Anyway, in your example, you can take the averaging kernel to be:
weights = 1 ./ [3 2 1 2 3]; % this kernel introduces a delay of 2 samples
and then simply:
result = filter(w,1,[data, zeros(1,3)]); % or conv (data, w)
% removing the delay introduced by the kernel
result = result (3:end-1);
You considered only 2 options:
Multiplying 1.3M*1.3M matrix with a vector once or multiplying 2 1.3M vectors 1.3M times.
But you can divide your weight matrix to as many sub-matrices as you wish and do a multiplication of n*1.3M matrix with the vector 1.3M/n times.
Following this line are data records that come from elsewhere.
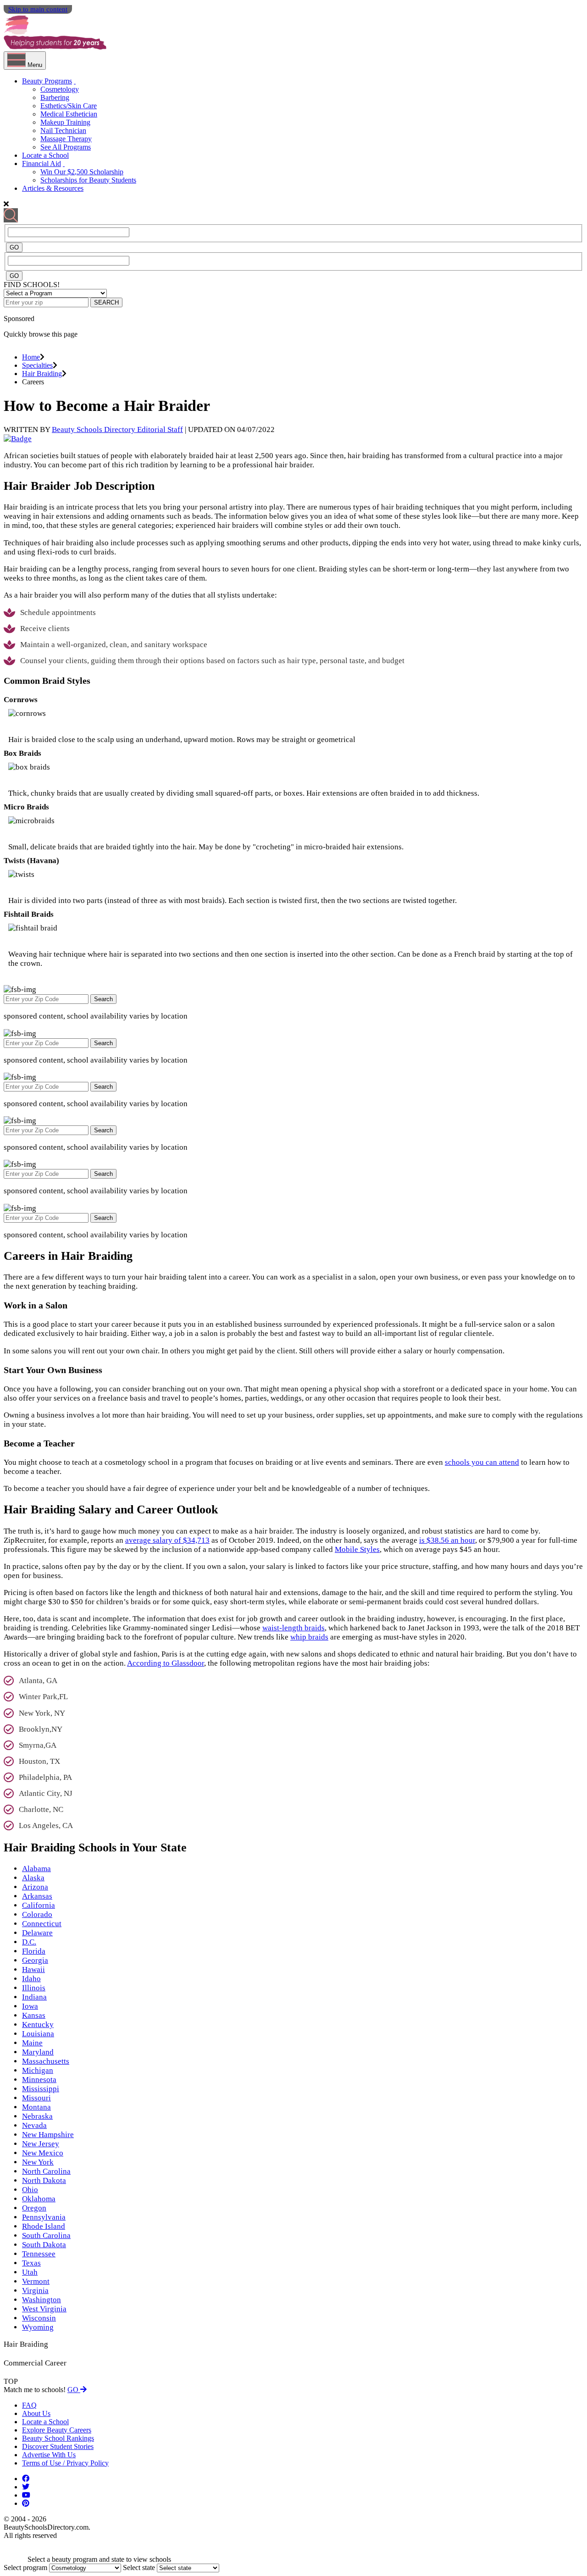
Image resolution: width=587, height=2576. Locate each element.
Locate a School (45, 155)
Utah (30, 2272)
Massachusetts (45, 2061)
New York (38, 2162)
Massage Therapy (66, 139)
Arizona (35, 1887)
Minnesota (39, 2079)
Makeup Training (65, 122)
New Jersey (40, 2143)
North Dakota (44, 2180)
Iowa (30, 2006)
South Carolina (46, 2235)
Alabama (36, 1868)
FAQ (29, 2405)
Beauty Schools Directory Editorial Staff (117, 429)
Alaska (33, 1877)
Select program (25, 2567)
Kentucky (38, 2024)
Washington (41, 2299)
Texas (31, 2263)
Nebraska (37, 2116)
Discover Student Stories (58, 2446)
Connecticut (41, 1923)
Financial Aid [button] (41, 163)
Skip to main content (37, 9)
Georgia (35, 1960)
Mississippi (40, 2088)
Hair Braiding (42, 373)
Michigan (37, 2070)
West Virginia (44, 2309)
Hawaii (33, 1969)
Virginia (35, 2290)
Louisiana (38, 2033)
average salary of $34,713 (167, 1540)
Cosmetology (59, 89)
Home (31, 357)
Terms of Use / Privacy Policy (65, 2463)
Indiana (34, 1997)
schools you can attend (482, 1462)
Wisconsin (39, 2318)
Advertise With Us (49, 2455)
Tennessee (38, 2253)
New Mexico (42, 2153)
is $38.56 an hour (447, 1540)
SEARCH (106, 302)
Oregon (34, 2208)
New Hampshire (48, 2134)
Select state (139, 2567)
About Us (36, 2413)
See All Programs (65, 147)
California (38, 1905)
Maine (32, 2043)
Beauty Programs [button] (47, 81)
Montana (36, 2107)
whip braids (309, 1637)
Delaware (37, 1932)
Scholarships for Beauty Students (88, 180)
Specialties (37, 365)
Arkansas (37, 1896)
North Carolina (46, 2171)
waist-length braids (293, 1627)
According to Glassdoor (165, 1663)
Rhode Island (43, 2226)
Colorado (37, 1914)
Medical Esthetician (68, 114)
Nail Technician (63, 130)
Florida (33, 1951)
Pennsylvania (44, 2217)
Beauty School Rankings (58, 2438)
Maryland (38, 2052)
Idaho (31, 1978)
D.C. (29, 1942)
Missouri (36, 2098)
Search (103, 999)
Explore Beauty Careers (56, 2430)
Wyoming (38, 2327)
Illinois (33, 1987)
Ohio (30, 2189)
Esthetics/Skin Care (68, 106)
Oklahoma (38, 2198)
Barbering (54, 97)
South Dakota (44, 2244)
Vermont (36, 2281)
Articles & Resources (52, 188)
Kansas (33, 2015)
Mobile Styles (357, 1549)
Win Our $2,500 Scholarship (81, 172)
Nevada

I assume that the fastest will be when there will be the smallest number of iterations and n is such that creates the largest sub-matrix that fits in your memory, without making your computer start swapping pages to your hard drive.
with your memory size you should start with n=5000.
you can also make it faster by using parfor (with n divided by the number of processors).
The brute force way will probably work for you, with one minor optimisation in the mix.
The ^-0.1 operations to create the weights will take a lot longer than the + and * operations to compute the weighted-means, but you re-use the weights across all the million weighted-mean operations. The algorithm becomes:
Create a weightings vector with all the weights any computation would need:
weights = (-n:n).^-0.1
For each element in the vector:
Index the relevent portion of the weights vector to consider the current element as the 'centre'.
Perform the weighted-mean with the weights portion and the entire vector. This can be done with a fast vector dot-multiply followed by a scalar division.
The main loop does n^2 additions and subractions. With n equal to 1.3 million that's 3.4 trillion operations. A single core of a modern 3GHz CPU can do say 6 billion additions/multiplications a second, so that comes out to around 10 minutes. Add time for indexing the weights vector and overheads, and I still estimate you could come in under half an hour.